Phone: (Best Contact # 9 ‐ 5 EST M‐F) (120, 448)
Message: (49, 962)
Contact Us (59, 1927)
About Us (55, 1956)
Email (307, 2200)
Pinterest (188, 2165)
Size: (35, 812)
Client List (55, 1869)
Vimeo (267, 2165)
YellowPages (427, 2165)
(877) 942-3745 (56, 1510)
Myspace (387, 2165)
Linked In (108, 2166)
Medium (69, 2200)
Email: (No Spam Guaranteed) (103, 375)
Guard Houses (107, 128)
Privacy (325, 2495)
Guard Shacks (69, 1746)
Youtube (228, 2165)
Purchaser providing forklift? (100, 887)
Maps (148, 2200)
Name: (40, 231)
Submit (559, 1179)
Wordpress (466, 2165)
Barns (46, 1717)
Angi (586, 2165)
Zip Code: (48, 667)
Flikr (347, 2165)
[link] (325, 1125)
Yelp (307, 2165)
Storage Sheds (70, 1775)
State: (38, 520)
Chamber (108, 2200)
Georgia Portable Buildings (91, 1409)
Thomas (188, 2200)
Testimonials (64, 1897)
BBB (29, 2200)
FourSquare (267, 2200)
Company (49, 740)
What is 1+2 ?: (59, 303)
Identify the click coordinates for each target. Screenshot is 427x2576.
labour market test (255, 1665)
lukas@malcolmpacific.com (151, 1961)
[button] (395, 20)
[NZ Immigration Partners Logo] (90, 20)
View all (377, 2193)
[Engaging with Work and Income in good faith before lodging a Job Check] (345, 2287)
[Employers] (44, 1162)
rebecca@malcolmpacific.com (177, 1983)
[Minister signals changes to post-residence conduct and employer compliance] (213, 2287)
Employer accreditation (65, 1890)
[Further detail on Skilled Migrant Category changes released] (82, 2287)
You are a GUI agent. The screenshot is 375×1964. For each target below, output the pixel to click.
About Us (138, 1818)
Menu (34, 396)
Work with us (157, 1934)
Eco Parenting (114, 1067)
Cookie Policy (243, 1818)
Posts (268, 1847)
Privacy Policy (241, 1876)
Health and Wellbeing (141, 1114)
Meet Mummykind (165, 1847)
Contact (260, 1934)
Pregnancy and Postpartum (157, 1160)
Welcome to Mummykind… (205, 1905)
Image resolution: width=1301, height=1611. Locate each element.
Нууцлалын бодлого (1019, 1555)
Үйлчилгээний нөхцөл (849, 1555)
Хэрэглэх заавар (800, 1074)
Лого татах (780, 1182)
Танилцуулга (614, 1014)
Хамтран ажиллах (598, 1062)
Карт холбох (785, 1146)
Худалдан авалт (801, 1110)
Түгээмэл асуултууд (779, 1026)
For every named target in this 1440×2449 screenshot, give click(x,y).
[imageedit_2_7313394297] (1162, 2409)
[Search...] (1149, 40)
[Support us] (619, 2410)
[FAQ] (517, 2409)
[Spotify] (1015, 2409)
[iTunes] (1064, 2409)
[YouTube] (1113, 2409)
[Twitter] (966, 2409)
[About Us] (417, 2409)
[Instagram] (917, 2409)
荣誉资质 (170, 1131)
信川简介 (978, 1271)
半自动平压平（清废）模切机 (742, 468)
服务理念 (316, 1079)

□ □ □ □

=== Challenge ===
Reproduce the listing above, swapping "Guard Shacks" for "Guard Booths" and leaving everything else unchanged.

=== Response below ===
Phone: (Best Contact # 9 ‐ 5 EST M‐F) (120, 448)
Message: (49, 962)
Contact Us (59, 1927)
About Us (55, 1956)
Email (307, 2200)
Pinterest (188, 2165)
Size: (35, 812)
Client List (55, 1869)
Vimeo (267, 2165)
YellowPages (427, 2165)
(877) 942-3745 (56, 1510)
Myspace (387, 2165)
Linked In (108, 2166)
Medium (69, 2200)
Email: (No Spam Guaranteed) (103, 375)
Guard Houses (107, 128)
Privacy (325, 2495)
Guard Booths (69, 1746)
Youtube (228, 2165)
Purchaser providing forklift? (100, 887)
Maps (148, 2200)
Name: (40, 231)
Submit (559, 1179)
Wordpress (466, 2165)
Barns (46, 1717)
Angi (586, 2165)
Zip Code: (48, 667)
Flikr (347, 2165)
[link] (325, 1125)
Yelp (307, 2165)
Storage Sheds (70, 1775)
State: (38, 520)
Chamber (108, 2200)
Georgia Portable Buildings (91, 1409)
Thomas (188, 2200)
Testimonials (64, 1897)
BBB (29, 2200)
FourSquare (267, 2200)
Company (49, 740)
What is 1+2 ?: (59, 303)
Identify the click coordinates for each target. Screenshot is 427x2576.
labour market test (255, 1665)
lukas@malcolmpacific.com (151, 1961)
[button] (395, 20)
[NZ Immigration Partners Logo] (90, 20)
View all (377, 2193)
[Engaging with Work and Income in good faith before lodging a Job Check] (345, 2287)
[Employers] (44, 1162)
rebecca@malcolmpacific.com (177, 1983)
[Minister signals changes to post-residence conduct and employer compliance] (213, 2287)
Employer accreditation (65, 1890)
[Further detail on Skilled Migrant Category changes released] (82, 2287)
You are a GUI agent. The screenshot is 375×1964. For each target below, output the pixel to click.
About Us (138, 1818)
Menu (34, 396)
Work with us (157, 1934)
Eco Parenting (114, 1067)
Cookie Policy (243, 1818)
Posts (268, 1847)
Privacy Policy (241, 1876)
Health and Wellbeing (141, 1114)
Meet Mummykind (165, 1847)
Contact (260, 1934)
Pregnancy and Postpartum (157, 1160)
Welcome to Mummykind… (205, 1905)
Image resolution: width=1301, height=1611. Locate each element.
Нууцлалын бодлого (1019, 1555)
Үйлчилгээний нөхцөл (849, 1555)
Хэрэглэх заавар (800, 1074)
Лого татах (780, 1182)
Танилцуулга (614, 1014)
Хамтран ажиллах (598, 1062)
Карт холбох (785, 1146)
Худалдан авалт (801, 1110)
Түгээмэл асуултууд (779, 1026)
For every named target in this 1440×2449 screenshot, give click(x,y).
[imageedit_2_7313394297] (1162, 2409)
[Search...] (1149, 40)
[Support us] (619, 2410)
[FAQ] (517, 2409)
[Spotify] (1015, 2409)
[iTunes] (1064, 2409)
[YouTube] (1113, 2409)
[Twitter] (966, 2409)
[About Us] (417, 2409)
[Instagram] (917, 2409)
荣誉资质 (170, 1131)
信川简介 (978, 1271)
半自动平压平（清废）模切机 (742, 468)
服务理念 (316, 1079)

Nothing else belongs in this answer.